** Materials provided follows **

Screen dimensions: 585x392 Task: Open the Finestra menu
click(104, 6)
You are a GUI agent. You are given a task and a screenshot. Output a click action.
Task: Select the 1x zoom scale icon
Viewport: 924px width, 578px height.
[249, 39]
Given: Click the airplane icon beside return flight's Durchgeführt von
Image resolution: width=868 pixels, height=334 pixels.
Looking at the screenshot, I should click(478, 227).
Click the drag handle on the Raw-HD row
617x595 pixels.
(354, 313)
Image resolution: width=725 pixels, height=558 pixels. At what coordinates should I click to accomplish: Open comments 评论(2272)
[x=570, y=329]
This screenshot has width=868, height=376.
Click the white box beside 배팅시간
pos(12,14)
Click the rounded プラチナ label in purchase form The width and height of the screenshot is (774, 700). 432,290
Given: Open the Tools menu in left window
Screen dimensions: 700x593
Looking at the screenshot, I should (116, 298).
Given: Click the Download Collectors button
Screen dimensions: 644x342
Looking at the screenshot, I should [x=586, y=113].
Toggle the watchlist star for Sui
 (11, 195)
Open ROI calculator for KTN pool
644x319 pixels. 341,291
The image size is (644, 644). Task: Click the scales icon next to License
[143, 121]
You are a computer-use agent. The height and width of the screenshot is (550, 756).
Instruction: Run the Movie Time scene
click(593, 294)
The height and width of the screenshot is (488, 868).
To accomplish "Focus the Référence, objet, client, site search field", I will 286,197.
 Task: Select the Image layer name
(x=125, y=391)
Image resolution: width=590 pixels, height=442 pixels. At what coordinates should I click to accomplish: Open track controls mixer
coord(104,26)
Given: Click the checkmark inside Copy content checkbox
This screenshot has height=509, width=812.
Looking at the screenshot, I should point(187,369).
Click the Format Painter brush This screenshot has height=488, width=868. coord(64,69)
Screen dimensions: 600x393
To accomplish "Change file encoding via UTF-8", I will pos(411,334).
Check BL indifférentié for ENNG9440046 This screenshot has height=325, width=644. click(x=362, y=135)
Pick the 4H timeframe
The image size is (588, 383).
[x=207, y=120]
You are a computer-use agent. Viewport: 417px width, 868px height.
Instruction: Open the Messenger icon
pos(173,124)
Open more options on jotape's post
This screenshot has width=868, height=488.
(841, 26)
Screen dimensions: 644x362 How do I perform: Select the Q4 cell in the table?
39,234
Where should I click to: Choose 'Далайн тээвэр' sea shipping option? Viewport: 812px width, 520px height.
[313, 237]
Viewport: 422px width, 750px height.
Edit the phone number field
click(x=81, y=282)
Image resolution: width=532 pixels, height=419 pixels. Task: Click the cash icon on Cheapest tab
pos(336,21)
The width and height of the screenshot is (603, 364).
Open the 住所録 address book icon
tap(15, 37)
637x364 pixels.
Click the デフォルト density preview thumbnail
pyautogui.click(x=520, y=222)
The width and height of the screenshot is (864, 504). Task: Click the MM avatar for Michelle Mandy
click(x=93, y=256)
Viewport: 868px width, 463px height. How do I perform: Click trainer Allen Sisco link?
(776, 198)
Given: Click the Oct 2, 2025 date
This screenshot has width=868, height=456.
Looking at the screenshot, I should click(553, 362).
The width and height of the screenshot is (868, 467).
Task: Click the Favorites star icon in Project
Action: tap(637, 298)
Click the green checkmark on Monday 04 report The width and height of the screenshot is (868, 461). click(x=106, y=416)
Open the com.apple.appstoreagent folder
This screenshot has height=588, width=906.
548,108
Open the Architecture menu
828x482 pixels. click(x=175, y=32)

** End of Materials provided **

> _Task item_: The answer should consist only of the lines from the line containing "Click the デフォルト density preview thumbnail" through the final line of the listing above, reproduced exactly.

> _Answer section_:
Click the デフォルト density preview thumbnail
pyautogui.click(x=520, y=222)
The width and height of the screenshot is (864, 504). Task: Click the MM avatar for Michelle Mandy
click(x=93, y=256)
Viewport: 868px width, 463px height. How do I perform: Click trainer Allen Sisco link?
(776, 198)
Given: Click the Oct 2, 2025 date
This screenshot has width=868, height=456.
Looking at the screenshot, I should click(553, 362).
The width and height of the screenshot is (868, 467).
Task: Click the Favorites star icon in Project
Action: tap(637, 298)
Click the green checkmark on Monday 04 report The width and height of the screenshot is (868, 461). click(x=106, y=416)
Open the com.apple.appstoreagent folder
This screenshot has height=588, width=906.
548,108
Open the Architecture menu
828x482 pixels. click(x=175, y=32)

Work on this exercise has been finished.